**Excerpt to read:**
###

Personal information
- Born: November 4, 1933 (age 92) Catarina, Texas, U.S.
- Listed height: 6 ft 2 in (1.88 m)
- Listed weight: 232 lb (105 kg)

Career information
- High school: Carrizo Springs (Carrizo Springs, Texas)
- College: Texas
- NFL draft: 1955 (2nd round, 22nd overall pick)

Career history
- Philadelphia Eagles (1955–1957); Los Angeles Rams (1958–1960);

Awards and highlights
- Pro Bowl (1956); First-team All-SWC (1954);

Career NFL statistics
- Games played: 61
- Games started: 58
- Fumble recoveries: 1
- Stats at Pro Football Reference

= Buck Lansford =

American football player (born 1933)

Alex John "Buck" Lansford (born November 4, 1933) is an American former professional football player who was an offensive lineman in the National Football League (NFL) for the Philadelphia Eagles and the Los Angeles Rams. He was named to the Pro Bowl once. Lansford played college football for the Texas Longhorns and was selected in the second round of the 1955 NFL draft.

== High school and college career==
Lansford played high school football at Carrizo Springs High School. After graduating, he attended the University of Texas at Austin and played as a tackle for them starting in 1951. His older brother, James "Longhorn Jim" Lansford, also played for the University of Texas. In 1952, Lansford played in the left tackle position. In 1953 he was nominated for the College Football All-America Team but was not ultimately selected. Lansford was made one of three team captains for the Texas Longhorns in 1954. That year, he was described as the "leed Steer" of Texas' offense and was again unsuccessfully nominated for the All-America team.

###

**Collected data:**
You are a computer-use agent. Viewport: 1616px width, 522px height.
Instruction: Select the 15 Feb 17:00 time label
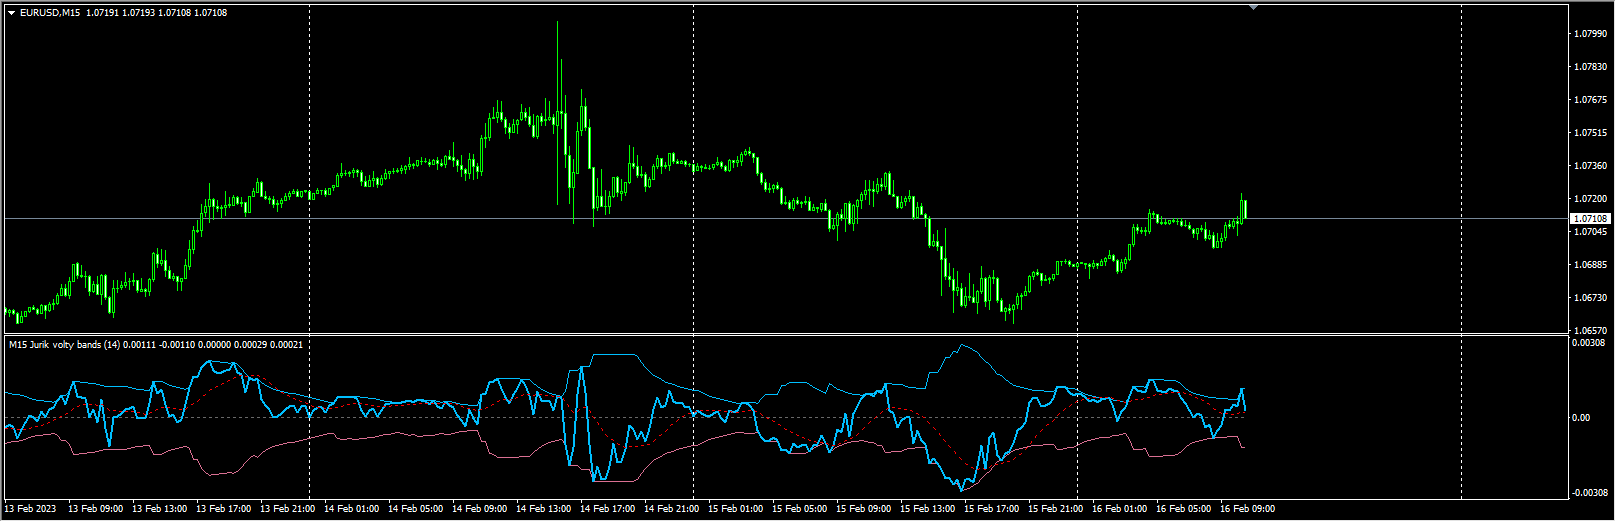[x=991, y=509]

###

Extend the Buck Lansford biography with one more paragraph that picks up after its last sentence.

== Professional career ==
Lansford was selected 22nd overall by the Philadelphia Eagles in the second round of the 1955 NFL draft. He re-signed with the Eagles in 1956. That same year, he was selected to the 1956 Pro Bowl. In 1957 he was named an All-Pro player. The Eagles would not have another All-Pro offensive lineman until Jermane Mayberry in 2002. In 1958 Lansford and Jimmy Harris were traded to the Los Angeles Rams in exchange for quarterback Norm Van Brocklin. Lansford was made a captain on the Rams and played for the team through the 1960 season but quit the team partway through training camp in 1961 after a dispute over being made backup. As he was still under contract with the Rams, they attempted to arrange for him to be traded to the Dallas Cowboys but no deal was ultimately made. After three years absence from professional football, Lansford was signed to the Houston Oilers in August 1965. At the end of the month, Lansford announced his intention to formally retire and returned home to Lampasas, Texas.